Thorson levantó la vista y vio que un joven se acercaba caminando por Öldugata en dirección al apartamento del sótano. Era rubio, bastante alto, llevaba un abrigo verde, zapatos recios y unos prismáticos en la mano. Caminaba a grandes zancadas, cabizbajo y pensativo, y tomó el sendero que daba acceso al sótano.
Flóvent y Thorson bajaron del coche y se acercaron sigilosamente. El joven acababa de abrir, pero ellos aparecieron en la puerta antes de que llegara a entrar. Se llevó un susto de muerte al verlos emerger de la penumbra del atardecer. Por lo que parecía, no esperaba visita.
—¿Es usted Jónatan? —preguntó Flóvent.
—Sí —contestó mirando con asombro a los dos visitantes.
—Somos de la policía —dijo Flóvent—. Nos gustaría hablar con usted sobre un caso que estamos investigando. ¿Podemos pasar?
—¿De la policía? —preguntó el joven, sorprendido—. ¿Qué caso?
—¿Podemos entrar un momento?
El joven alternó la mirada entre Flóvent y Thorson sin entender lo que ocurría.
—¿Qué caso? —preguntó.
—Guarda relación con una joven llamada Rósamunda —aclaró Thorson.

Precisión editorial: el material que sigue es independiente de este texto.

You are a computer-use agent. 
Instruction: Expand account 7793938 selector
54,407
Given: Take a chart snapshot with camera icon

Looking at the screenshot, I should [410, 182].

—Y con otra del norte del país, de Öxarfjörður, llamada Hrund —añadió Flóvent.
El joven todavía llevaba puesto el abrigo y aún sostenía los prismáticos. Los dejó y colgó el abrigo en una percha. Flóvent y Thorson esperaron.
—Sí, disculpad, pasad —les ofreció—. No sé en qué… cómo puedo ayudaros.
—¿Estaba usted avistando aves? —preguntó Flóvent señalando los prismáticos.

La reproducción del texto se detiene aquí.